When did you first consider yourself a
writer?
The first
thing to know is that I’ve always loved to write stories. For a very long time
I couldn’t get beyond first chapters, for a whole year I wrote nothing but
first paragraphs. In my case, it took a lot of courage to go further even
though my head was full of characters and plots.
Calling
myself a writer feels presumptuous. For a person who has read all her life and
held certain authors in very high esteem, it’s not easy to say “Hey, Allegra
Goodman, Ann Patchett, Eudora Welty, Willa Cather, all you brilliant and
accomplished women, I’m Drusilla Campbell and I’m one of you!” The honest
answer to your question is that I’m still trying to be a writer. Sometimes I
feel like I’m making progress. Other times, not so much.

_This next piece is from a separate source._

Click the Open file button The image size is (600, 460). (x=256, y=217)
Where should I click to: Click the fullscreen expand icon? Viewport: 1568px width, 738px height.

Do you write full-time? If so, what's
your work day like? If not, what do you do other than write and how do you find
time to write?
I write
every day but the shape of that day depends on what stage a book is in. First
drafts are a misery for me. Right now, in the coming of age novel I mentioned
earlier, I’m experimenting with handwriting the first draft, sitting up in bed
while my first cup of coffee is still too hot to drink. It’s too soon to say
how that’s working out.
Generally, when
I’m doing a first draft, I begin my day at the computer around eight o’clock. There
are always a few minutes of mental argument: Will I read my email? Will I check
Facebook and Twitter, maybe let the world know how well I slept?
By the time
I’ve done that I’m hungry. I make some breakfast and maybe I wander into the
garden and observe all the dead-heading I should do. I hunt for the clippers
and I can’t find my hat. Dither, dither. I watch the birds, protecting them
from our neighbor’s predatory cat, I talk to the dogs. I tell myself to go back
upstairs, I bargain with the Muse until finally, I run out of excuses.
When I am
rewriting, it’s quite different. I wake up wanting to work and I have to set my
alarm to remind me to get up and move around. If writing a novel were all about
the first draft, I’d never do it.
What would you say is your interesting
writing quirk?
I have
friends who go through rituals before they write: say a prayer, burn incense, light
a candle. They listen to certain kinds of music. Me, I can’t have music on. The
melody distracts me. If I light a candle I’ll walk out of the house and leave
it burning.
As a child, what did you want to be
when you grew up?
This is
where I reveal that I am hopelessly old fashioned: Going back as far as my
memories take me, I have wanted to be a wife and mother, to have a family. I
was a little girl who played house by the hour, happily alone with my large
family of dolls. I cooked mudpies for them, tucked them in and changed their
diapers. When I wasn’t mothering, I lined them up in chairs in front of a
little blackboard I got for Christmas one year. I taught them their alphabet
and basic arithmetic. Some had to be punished for not paying attention, of
course.
When I was
eight I had a teacher, Miss Wesson, who encourage something in me that no one
else ever had. She told us stories and encouraged daydreaming and imaginative
games. I learned to write sentences that were more than nouns and verbs. I
loved going to school and grieved at the end of the third grade, not knowing
that the next year I’d be introduced to another very different but equally
terrific teacher, Miss Williams. In the fourth grade I discovered the
dictionary.
Imagination,
stories, sentences and words: thanks to those two extraordinary teachers, I
found something I was good at. I began to think of myself as being a person in
the world who might do things when she grew up. Who might someday write a book.
Thanks for being here today, Drusilla!